Finding balance and reciprocation in any relationship is something we should care about, but it doesn’t require a distinctly market-based rhetoric. By coopting a term devised for material analysis, well-intentioned feminist discourse is once again serving Capital by allowing the commodification of yet another dimension of human experience. The inclusion of personal relations in this discourse reverses the direction of critique. Capitalist Realism sees the human experience, that surplus which should be free of the demands of Capital, dragged into the labour exchange, and resists this. Emotional experience should not be commodified. On the other hand, willingly framing all relations between men and women in the same terms functions as the deliberate movement of human relations into capitalist relations, because when you approach all human interaction with the same schema as you do market relations, you are admitting defeat and accepting that everything is for sale.

It’s that kind of liberalism which supposes freedom is acquired by the total atomisation of being-in-the-world reduced to the core axiom: does this actualise me profitably as an individual?

#unpopularopinions

Under a late capitalism which commodifies sexual variance, asexuality (as an unconscious or otherwise identity-formation) is an attempted resistance to be codified.

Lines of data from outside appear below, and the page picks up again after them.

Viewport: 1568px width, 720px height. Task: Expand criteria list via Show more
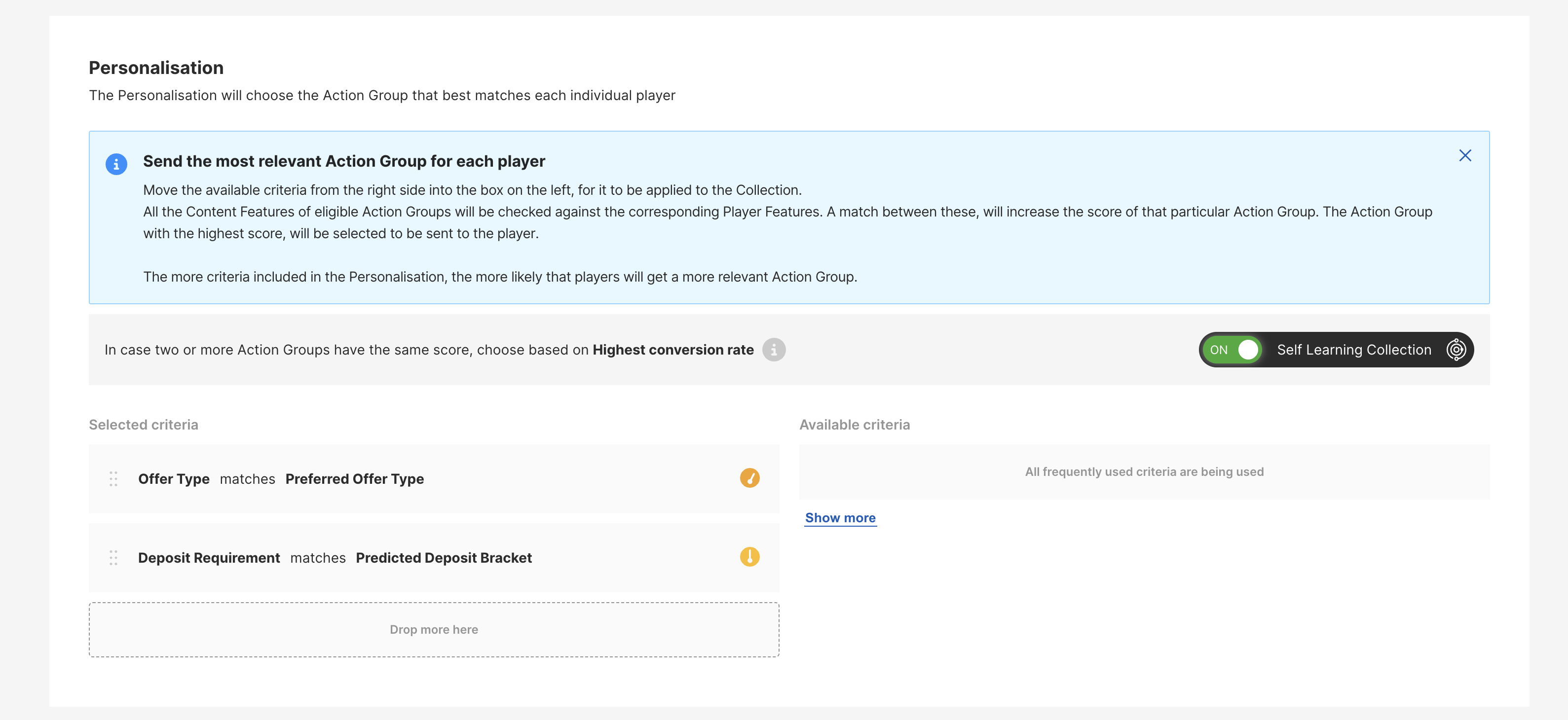coord(840,518)
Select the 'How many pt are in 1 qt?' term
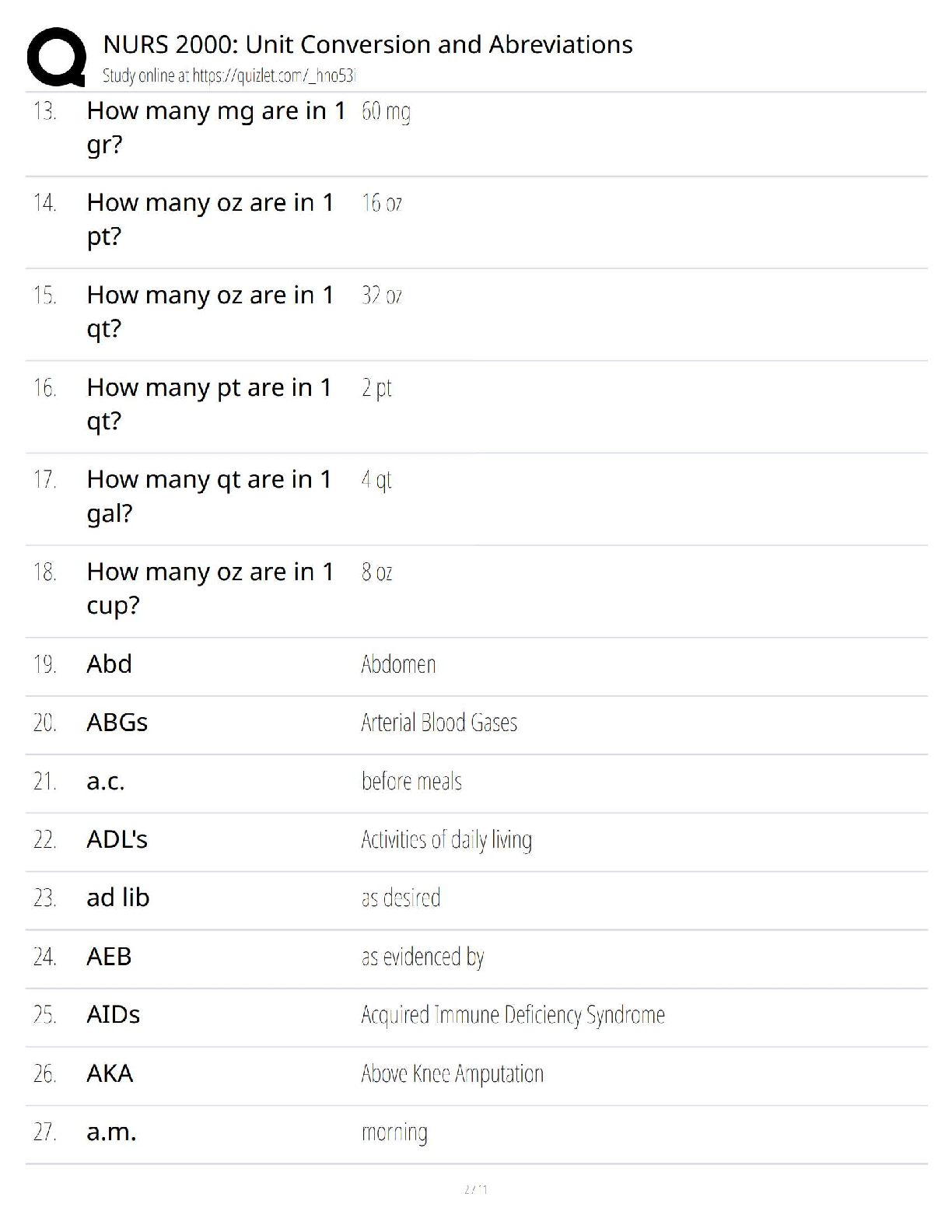Screen dimensions: 952x1232 (209, 404)
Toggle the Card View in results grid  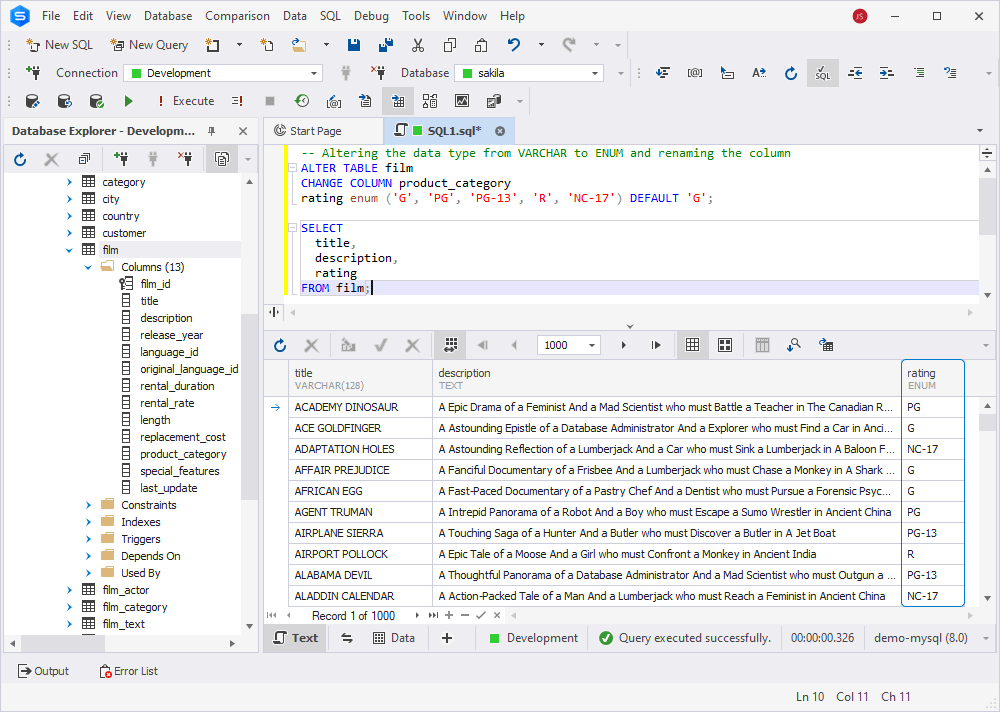727,345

Like the person who stands in a shopping aisle hypnotised by twenty brands of detergent, and after being overwhelmed by the demand to choose, to commit, and through commitment, foreclose all the liberation in the possibilities to enjoy, instead just leaves the store; in this way asexuality is identity qua rejection of identity in a zeitgeist swamped with identities. Freud came to write that there is inherent deviation within the very concept of sexuality as something to be enjoyed. With this is mind, asexuality as a codified identity itself functions as a collective negation of sexuality as co-opted by neoliberals. Pick an orientation, any orientation, just be yourself and enjoy; we hold the patent to them all. Because if we know anything about neoliberal capital, it’s that it eventually engulfs all opposition into homogeneity, making a dialectic impossible. So this ascetic negation of sex really is as limp-dicked a protest as it first appears to be.